LGBTQ+ Abroad Resources

Two individuals wrapped in LGBTQ+ rainbow flags at pride event

Students who identify as LGBTQ (lesbian, gay, bisexual, transgender and gender nonconforming, or queer), sometimes referred to as LGBTQIA (lesbian, gay, bisexual, transgender and gender nonconforming, queer, intersex, ally, or asexual), may have some additional factors to consider when planning an education abroad experience. It is critical that LGBTQ students research and identify education abroad programs that are a good fit for their personal, academic and cultural goals, but also try to ascertain what it means to be LGBTQ in that host country.

Preparing to Study Abroad

If you identify as LGBTQ, you should consider disclosing this as early as possible to your education abroad office so that they can help you find the right program and coordinate other logistics to ensure a safe and healthy experience abroad. For example, your choice in housing options can play a central role to your plans. If you intend to participate in an education abroad program in a country where being out may not be culturally accepted, a homestay with a local family may present more challenges than you would experience with campus or apartment housing. It’s important to be specific about your housing needs with your education abroad adviser or other program staff. You may also wish to reach out to your overseas health insurance company so that staff can accommodate any other needs you may have – medical, personal, or emotional – by connecting your with support services in-country.
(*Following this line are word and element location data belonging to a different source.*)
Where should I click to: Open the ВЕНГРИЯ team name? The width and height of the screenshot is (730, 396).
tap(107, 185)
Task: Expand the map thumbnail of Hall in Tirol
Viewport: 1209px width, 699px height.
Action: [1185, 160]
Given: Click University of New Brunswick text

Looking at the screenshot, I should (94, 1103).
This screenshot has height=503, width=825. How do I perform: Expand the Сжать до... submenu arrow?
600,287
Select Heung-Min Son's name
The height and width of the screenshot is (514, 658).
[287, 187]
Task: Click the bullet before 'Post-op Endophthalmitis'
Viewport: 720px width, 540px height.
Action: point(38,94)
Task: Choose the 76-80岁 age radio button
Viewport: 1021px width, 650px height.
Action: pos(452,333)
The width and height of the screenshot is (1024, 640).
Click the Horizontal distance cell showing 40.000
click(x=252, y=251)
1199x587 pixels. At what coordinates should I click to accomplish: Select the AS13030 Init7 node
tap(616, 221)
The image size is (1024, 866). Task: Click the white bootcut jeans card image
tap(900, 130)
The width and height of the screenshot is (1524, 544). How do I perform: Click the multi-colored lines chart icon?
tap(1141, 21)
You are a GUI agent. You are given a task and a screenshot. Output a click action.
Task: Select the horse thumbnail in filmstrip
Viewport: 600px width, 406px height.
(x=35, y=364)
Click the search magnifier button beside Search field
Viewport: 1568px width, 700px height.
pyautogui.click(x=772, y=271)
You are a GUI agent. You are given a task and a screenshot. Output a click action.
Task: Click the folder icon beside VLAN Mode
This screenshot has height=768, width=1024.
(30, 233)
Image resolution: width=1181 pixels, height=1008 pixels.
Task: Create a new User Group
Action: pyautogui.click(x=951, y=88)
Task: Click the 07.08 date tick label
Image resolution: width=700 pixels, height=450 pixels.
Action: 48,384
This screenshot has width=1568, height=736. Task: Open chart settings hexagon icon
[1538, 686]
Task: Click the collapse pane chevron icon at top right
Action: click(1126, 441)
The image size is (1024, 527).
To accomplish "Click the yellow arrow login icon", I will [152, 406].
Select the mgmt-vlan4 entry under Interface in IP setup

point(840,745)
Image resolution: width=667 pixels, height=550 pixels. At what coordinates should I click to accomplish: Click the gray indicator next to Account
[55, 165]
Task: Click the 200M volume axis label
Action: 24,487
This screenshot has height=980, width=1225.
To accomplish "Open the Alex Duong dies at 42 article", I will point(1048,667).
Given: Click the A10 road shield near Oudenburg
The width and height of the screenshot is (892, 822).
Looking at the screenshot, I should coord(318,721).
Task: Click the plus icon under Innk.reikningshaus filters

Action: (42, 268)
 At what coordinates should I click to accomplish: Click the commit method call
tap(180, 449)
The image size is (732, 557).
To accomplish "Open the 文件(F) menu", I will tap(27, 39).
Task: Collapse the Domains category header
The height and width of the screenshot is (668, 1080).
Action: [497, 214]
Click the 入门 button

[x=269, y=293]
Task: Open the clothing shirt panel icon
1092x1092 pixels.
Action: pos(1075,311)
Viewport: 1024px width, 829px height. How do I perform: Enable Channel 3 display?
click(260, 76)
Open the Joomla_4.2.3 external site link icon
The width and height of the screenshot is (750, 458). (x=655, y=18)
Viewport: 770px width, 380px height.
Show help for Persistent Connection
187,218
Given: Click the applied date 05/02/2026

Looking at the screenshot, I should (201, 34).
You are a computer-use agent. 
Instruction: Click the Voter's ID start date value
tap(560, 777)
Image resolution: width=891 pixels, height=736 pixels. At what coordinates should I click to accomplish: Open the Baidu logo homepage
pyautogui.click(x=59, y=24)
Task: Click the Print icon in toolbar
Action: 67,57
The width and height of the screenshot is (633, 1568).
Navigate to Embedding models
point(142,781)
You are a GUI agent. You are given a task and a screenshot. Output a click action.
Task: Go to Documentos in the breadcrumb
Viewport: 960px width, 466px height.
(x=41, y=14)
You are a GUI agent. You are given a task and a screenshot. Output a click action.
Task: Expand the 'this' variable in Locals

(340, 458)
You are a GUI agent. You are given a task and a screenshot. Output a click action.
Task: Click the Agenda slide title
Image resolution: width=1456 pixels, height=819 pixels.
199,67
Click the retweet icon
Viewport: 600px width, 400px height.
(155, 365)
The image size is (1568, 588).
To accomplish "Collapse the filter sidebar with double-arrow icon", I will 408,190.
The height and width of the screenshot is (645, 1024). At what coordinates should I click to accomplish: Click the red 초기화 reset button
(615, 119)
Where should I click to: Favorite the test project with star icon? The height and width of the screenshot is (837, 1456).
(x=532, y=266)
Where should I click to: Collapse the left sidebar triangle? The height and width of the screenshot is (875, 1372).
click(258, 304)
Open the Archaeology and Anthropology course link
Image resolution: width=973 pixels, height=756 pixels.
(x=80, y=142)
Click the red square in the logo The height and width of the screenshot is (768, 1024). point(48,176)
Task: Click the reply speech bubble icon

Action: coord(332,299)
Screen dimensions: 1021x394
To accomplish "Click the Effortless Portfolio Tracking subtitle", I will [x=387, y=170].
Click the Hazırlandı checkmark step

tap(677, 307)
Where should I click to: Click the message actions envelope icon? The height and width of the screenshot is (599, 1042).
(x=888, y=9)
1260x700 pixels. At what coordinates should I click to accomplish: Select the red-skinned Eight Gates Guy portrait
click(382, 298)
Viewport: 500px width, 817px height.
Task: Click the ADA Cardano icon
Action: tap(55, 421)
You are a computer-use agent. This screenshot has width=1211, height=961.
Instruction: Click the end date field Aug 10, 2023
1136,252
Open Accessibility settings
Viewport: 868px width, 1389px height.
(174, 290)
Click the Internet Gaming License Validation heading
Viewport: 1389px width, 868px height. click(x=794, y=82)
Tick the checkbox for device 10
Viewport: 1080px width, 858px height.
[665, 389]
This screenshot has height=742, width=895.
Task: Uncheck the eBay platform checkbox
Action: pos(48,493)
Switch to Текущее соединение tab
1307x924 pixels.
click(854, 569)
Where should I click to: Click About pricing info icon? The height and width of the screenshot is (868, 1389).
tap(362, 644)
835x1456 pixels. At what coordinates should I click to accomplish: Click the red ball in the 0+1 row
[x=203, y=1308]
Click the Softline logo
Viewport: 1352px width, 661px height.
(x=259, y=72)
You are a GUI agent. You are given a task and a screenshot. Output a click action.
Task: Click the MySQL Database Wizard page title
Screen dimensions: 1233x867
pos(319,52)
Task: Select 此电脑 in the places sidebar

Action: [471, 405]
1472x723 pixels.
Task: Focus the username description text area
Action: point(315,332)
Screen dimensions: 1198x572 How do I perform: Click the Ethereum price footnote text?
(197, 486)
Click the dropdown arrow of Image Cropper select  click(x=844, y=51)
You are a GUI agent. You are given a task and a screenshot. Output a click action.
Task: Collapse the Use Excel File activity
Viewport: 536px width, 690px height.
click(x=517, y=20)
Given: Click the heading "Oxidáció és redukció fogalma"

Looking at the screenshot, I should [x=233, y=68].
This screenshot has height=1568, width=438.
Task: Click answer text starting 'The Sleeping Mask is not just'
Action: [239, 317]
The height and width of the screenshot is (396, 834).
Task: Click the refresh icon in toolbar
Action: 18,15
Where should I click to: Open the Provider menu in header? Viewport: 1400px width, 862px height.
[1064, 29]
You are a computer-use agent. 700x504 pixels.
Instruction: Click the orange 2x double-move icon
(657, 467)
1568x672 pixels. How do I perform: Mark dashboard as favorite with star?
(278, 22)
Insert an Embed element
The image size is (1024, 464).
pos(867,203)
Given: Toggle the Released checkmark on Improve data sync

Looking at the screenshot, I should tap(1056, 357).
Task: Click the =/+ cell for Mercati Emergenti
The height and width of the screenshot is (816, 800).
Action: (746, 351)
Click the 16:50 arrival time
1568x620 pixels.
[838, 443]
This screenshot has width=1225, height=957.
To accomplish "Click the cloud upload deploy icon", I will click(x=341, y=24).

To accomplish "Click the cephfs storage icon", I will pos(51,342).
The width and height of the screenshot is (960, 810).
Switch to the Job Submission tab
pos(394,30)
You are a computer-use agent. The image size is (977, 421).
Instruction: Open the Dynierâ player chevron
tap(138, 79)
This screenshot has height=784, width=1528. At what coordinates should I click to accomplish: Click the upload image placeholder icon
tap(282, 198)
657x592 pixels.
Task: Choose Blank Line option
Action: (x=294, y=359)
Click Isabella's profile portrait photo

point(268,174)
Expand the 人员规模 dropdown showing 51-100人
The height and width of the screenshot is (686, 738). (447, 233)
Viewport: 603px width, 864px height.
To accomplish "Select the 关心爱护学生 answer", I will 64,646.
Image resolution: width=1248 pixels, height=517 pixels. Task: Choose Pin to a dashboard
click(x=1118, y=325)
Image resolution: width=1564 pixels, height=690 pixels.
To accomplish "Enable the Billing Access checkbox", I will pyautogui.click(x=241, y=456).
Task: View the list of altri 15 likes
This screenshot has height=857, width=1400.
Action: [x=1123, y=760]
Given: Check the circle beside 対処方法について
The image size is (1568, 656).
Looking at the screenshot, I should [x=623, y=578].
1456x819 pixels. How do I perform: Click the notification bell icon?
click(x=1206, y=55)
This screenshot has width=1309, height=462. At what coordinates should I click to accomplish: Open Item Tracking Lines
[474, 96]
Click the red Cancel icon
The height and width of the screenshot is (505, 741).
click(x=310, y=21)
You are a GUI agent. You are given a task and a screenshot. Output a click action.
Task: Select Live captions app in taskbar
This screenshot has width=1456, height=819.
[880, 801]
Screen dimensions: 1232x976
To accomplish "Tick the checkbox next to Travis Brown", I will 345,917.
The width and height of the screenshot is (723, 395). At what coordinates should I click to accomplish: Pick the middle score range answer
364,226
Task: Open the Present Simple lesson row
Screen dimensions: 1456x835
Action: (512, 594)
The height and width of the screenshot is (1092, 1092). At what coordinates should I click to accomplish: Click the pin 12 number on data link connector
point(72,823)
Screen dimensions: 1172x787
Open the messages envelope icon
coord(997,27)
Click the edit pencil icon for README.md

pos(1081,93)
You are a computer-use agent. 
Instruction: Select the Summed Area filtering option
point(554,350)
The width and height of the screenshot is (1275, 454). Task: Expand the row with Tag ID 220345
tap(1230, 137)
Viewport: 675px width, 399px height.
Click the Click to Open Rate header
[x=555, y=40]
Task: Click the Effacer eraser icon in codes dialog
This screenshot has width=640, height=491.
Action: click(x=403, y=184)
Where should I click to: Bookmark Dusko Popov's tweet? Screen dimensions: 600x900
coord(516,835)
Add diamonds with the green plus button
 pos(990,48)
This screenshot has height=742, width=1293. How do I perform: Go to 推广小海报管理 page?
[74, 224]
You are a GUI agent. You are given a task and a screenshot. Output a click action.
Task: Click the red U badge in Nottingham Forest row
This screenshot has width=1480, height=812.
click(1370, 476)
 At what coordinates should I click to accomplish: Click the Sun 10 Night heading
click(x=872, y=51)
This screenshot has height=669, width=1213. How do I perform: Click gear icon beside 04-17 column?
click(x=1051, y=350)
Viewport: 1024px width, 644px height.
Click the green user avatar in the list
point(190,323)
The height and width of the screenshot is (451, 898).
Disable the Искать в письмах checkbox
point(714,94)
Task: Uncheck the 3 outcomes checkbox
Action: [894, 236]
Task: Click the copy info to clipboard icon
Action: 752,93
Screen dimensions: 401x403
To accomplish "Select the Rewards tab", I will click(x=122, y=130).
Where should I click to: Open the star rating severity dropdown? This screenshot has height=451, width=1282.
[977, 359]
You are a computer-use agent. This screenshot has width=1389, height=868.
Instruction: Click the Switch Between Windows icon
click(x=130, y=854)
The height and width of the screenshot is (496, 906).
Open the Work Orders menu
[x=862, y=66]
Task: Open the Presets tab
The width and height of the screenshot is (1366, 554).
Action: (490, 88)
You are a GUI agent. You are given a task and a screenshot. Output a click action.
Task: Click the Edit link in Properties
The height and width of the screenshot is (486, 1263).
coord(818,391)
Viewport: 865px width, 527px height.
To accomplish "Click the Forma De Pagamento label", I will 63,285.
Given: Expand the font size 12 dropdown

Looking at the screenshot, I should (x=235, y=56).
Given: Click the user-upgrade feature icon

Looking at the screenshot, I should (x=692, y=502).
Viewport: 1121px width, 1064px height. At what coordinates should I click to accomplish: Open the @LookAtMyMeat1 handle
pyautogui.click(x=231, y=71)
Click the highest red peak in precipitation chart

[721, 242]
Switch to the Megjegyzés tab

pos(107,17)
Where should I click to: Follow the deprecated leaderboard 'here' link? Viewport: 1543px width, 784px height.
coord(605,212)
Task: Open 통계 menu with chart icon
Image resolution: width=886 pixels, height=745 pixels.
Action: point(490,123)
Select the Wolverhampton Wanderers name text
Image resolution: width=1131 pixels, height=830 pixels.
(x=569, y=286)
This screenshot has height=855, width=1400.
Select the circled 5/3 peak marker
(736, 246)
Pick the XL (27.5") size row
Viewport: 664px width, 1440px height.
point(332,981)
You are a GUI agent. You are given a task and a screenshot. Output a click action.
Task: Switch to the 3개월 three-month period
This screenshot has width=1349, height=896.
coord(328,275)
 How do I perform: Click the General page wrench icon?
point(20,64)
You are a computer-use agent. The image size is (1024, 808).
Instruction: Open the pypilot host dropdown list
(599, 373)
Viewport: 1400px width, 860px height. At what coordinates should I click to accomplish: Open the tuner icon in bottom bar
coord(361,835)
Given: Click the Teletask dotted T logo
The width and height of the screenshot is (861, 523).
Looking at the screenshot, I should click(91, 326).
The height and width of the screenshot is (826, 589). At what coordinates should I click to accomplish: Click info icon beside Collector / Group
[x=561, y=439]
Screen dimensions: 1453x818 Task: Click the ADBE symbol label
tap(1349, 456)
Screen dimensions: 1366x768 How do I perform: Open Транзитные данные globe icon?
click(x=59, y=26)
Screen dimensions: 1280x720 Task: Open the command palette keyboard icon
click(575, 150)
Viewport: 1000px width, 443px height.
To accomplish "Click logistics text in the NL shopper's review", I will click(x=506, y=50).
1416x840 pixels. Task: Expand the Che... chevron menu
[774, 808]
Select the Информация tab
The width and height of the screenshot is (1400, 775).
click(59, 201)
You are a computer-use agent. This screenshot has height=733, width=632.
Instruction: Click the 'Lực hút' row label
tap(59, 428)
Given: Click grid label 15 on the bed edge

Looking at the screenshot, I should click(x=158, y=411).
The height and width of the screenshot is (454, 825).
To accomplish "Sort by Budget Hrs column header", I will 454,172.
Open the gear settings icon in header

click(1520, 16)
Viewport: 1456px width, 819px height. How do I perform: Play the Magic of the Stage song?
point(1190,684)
For transgender students, there may be a few more factors to consider. Reach out to your education abroad adviser or on-site staff to ask about trans-inclusive housing and other logistics. Some topics for discussion could include:

  • Identification/immigration (passports and visas);
  • Perceptions and safety of transgender people in host country;
  • Gender roles and expectations in the host country;
  • Availability and access to necessary health care, counseling, and medication; and
  • Housing and toilets (gender neutral bathrooms or best choices available).

While Living and Studying Abroad

In almost every corner of the world there are LGBTQ individuals and allies, yet their role in a host culture will vary greatly from place to place. While abroad, you may find a sense of openness, acceptance, and celebration of the LGBTQ community in your host country. Or you may find homophobia, heterosexism, and transphobia, and the potential for violence a more prevalent and day-to-day reality for LGBTQ individuals who live there. You will likely discover that, just like in the United States, people in larger cities and metropolitan areas tend to be more accepting of differences and less traditional or conservative in their views about sexuality compared with those who live in smaller, rural communities.

Wherever information is available, research the country’s political climate, government laws, and current societal attitudes regarding the LGBTQ community because these factors can directly impact your safety and experience abroad. If you cannot find a lot of information, consider what that tells you about the host culture and make an educated choice about whether or not it is a good fit for you.

(Excerpts from: “Sexual Health Abroad: A Guide to Healthy Practices.” NAFSA Association of International Educators; Education Abroad Series. 2016.)

Bringing the Experience Home

Preparing for your return home is equally as important as preparing for your departure. Give thought to what you have gained from your study abroad experience. Before you return to the U.S. it is helpful to consider how changes in your self-identity may affect your relationship with family and friends back home.

What have you learned while abroad and how will you use the experience later? Did study abroad allow you to pursue research, volunteer in an overseas community, or serve an internship? Compare your pre-departure goals. Are you interested in sharing your experience with others?